ASSIGNMENT 1
Answer these questions using the packer-to-lazy migration note.
(a) What date is given for the rewrite?
(b) Which plugin is used directly to set up keymaps where possible?
(c) What function is currently used for setting up treesitter?
ASSIGNMENT 2
In one to three sentences, explain why treesitter-based highlighting was disabled, according to the packer-to-lazy migration note.
ASSIGNMENT 3
Repeat the part of the packer-to-lazy migration note that begins at the words "2023 Migrate from" and stops after the words "and revised them.".

SUPPLIED PASSAGE
* * *
2023 Migrate from packer to lazy#

2023-12-29#

Rewrite: Migrate from packer to lazy

Summary#

  • Complete rewrite using lazy, with almost the same set of plugins.

  • Got rid of some of the plugins, installed via packer, which I never used

  • Also went through the options and revised them.

  • Modular plugin specification and configuration as per lazy

  • Use which-key directly to setup keymaps where possible

  • Disabled treesitter based highlight as it was terribly slow when scrolling.


TODO#

  • Options

    • formatoptions needs work to automatically move to next line depending upon file type.

    • filetype specific shiftwidth

  • Lazy

    • Have a central place to specify which plugins to exclude from being used.

    • Also find out better about event = "VeryLazy" setup so that I can further delay when the plugins get loaded.

      I am currently using vim.defer_fn() for setting up treesitter, something which I copied from nvim-lua/kickstart.nvim.
* * *
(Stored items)
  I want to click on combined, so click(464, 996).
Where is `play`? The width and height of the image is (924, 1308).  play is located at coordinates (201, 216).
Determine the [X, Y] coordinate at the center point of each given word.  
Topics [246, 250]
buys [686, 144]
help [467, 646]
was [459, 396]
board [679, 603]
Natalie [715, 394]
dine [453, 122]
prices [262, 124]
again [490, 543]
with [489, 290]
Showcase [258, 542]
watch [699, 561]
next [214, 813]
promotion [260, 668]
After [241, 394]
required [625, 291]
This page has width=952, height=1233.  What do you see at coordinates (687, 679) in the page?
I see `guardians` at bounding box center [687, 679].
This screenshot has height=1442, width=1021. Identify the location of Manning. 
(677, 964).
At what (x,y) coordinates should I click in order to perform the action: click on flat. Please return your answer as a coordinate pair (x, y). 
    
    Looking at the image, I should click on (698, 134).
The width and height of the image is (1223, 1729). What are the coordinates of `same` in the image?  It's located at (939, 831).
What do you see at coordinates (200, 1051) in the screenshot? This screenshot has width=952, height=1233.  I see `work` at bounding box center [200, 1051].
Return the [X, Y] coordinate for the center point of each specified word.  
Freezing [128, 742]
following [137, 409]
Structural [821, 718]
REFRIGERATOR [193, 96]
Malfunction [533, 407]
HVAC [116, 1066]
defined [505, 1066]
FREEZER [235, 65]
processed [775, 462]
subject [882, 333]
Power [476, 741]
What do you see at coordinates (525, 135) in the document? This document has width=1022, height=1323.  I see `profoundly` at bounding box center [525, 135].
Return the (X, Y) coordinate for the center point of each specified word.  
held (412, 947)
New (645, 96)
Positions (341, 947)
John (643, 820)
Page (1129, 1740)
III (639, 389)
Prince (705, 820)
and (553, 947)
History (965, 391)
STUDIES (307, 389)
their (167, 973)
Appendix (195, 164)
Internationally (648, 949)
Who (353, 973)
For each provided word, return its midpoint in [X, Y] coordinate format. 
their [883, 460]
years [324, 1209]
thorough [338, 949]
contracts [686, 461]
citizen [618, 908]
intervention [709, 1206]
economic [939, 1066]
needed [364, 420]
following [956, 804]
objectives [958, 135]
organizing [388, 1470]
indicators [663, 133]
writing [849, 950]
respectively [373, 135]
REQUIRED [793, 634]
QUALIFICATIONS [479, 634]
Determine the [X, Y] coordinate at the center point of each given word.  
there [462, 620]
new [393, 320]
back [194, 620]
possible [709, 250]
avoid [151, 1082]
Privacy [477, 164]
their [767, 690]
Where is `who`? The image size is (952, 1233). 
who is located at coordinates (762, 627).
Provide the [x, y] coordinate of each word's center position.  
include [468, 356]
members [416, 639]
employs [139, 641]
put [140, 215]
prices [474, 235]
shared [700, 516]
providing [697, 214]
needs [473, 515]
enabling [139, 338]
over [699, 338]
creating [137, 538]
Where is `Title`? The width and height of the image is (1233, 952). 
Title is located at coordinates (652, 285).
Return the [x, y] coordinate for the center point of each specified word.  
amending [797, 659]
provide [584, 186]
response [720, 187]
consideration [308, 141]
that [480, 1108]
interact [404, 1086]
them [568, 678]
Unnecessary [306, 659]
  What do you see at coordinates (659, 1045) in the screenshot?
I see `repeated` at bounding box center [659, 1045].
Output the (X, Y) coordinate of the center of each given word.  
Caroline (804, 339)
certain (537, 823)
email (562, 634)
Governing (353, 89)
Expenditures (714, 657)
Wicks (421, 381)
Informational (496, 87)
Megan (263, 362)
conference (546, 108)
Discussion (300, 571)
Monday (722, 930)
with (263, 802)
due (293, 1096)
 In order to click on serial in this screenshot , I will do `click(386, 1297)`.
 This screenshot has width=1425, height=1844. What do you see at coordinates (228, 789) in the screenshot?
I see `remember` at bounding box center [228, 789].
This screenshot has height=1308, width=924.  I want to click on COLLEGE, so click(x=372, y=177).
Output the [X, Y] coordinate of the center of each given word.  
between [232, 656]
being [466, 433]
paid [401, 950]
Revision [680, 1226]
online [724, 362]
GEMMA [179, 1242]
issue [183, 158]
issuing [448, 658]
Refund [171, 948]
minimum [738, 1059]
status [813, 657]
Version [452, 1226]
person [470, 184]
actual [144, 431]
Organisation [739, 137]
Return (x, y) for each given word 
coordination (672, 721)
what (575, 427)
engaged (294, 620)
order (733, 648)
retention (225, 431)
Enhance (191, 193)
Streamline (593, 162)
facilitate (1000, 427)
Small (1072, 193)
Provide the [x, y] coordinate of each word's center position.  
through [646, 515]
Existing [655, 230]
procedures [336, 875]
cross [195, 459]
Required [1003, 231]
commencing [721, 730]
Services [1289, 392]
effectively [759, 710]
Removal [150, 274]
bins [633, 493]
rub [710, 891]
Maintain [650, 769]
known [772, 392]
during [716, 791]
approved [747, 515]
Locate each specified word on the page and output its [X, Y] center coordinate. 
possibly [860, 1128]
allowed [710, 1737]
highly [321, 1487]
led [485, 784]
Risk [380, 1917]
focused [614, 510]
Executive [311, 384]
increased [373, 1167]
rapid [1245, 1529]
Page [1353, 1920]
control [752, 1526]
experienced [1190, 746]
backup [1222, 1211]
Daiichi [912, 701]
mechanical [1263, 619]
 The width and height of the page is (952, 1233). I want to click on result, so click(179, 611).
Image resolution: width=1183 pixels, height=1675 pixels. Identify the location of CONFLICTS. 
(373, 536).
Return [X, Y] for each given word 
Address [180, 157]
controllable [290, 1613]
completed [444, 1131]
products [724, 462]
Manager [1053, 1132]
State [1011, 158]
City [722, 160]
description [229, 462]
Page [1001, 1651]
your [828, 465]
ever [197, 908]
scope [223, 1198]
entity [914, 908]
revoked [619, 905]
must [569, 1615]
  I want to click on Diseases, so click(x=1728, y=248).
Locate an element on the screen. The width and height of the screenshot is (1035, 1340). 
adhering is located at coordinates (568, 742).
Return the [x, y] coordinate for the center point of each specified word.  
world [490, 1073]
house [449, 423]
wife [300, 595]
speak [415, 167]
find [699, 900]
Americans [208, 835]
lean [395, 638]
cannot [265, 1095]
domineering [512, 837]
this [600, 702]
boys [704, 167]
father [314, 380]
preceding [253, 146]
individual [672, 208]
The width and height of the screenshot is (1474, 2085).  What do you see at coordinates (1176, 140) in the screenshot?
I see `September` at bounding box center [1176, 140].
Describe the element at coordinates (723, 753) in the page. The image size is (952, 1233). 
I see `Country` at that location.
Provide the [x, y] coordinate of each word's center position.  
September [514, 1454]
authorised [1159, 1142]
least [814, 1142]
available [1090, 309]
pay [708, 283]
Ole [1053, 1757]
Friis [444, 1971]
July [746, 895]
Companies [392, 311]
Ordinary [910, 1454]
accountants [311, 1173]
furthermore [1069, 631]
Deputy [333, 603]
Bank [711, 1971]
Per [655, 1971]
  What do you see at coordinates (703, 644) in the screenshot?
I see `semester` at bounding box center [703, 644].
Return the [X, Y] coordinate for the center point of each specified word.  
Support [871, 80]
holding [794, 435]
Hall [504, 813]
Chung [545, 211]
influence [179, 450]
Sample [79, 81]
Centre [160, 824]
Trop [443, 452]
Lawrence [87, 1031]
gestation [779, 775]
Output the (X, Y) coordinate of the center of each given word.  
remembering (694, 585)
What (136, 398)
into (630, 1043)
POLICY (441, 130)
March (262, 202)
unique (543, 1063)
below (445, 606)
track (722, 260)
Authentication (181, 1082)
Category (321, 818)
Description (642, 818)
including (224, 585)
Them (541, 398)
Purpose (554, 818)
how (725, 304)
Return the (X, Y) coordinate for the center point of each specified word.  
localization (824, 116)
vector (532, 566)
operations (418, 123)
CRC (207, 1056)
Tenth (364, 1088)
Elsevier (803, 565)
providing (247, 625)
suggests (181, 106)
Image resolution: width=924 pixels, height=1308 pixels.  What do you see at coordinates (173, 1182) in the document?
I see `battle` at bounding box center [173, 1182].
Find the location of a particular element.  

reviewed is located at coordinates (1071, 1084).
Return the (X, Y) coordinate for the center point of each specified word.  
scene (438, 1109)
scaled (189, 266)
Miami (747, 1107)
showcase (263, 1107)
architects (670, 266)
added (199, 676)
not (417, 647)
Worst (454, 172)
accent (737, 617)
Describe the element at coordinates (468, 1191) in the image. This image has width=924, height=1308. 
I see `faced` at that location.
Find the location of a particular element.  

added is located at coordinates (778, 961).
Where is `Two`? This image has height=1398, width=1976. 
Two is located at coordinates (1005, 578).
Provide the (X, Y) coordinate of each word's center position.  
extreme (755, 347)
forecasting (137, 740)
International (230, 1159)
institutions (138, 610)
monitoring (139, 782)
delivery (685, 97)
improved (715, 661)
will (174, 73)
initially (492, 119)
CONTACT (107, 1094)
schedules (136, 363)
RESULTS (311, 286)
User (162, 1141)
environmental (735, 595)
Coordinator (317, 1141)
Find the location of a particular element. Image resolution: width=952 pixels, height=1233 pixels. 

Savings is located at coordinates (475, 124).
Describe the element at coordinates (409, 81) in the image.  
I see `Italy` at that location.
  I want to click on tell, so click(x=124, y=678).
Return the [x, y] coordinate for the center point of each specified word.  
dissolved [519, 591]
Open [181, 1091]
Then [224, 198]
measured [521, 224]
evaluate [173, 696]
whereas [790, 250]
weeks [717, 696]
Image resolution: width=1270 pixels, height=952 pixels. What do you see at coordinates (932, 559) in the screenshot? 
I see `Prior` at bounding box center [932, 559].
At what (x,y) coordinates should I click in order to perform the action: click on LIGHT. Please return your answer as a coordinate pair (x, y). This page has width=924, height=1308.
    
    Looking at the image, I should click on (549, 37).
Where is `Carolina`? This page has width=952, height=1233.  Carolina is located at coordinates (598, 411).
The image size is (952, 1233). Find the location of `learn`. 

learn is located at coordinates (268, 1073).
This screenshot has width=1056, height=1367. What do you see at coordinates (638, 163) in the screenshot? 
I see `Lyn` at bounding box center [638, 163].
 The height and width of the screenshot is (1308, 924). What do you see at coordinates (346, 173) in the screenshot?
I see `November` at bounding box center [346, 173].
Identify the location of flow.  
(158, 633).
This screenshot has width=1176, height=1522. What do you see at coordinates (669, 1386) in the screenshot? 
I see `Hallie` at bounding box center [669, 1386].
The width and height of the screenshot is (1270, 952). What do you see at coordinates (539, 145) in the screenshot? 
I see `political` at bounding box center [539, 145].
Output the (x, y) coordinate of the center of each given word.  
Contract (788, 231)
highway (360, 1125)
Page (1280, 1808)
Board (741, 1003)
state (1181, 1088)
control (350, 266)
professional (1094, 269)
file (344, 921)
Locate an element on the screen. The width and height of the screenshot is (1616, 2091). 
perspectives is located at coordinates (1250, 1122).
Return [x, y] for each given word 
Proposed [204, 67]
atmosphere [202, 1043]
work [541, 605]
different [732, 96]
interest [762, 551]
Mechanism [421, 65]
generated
* * *
EXERCISE SOLUTION 1
(a) 2023-12-29
(b) which-key
(c) vim.defer_fn()

EXERCISE SOLUTION 2
Treesitter-based highlighting was disabled because it was terribly slow when scrolling.

EXERCISE SOLUTION 3
2023 Migrate from packer to lazy#

2023-12-29#

Rewrite: Migrate from packer to lazy

Summary#

  • Complete rewrite using lazy, with almost the same set of plugins.

  • Got rid of some of the plugins, installed via packer, which I never used

  • Also went through the options and revised them.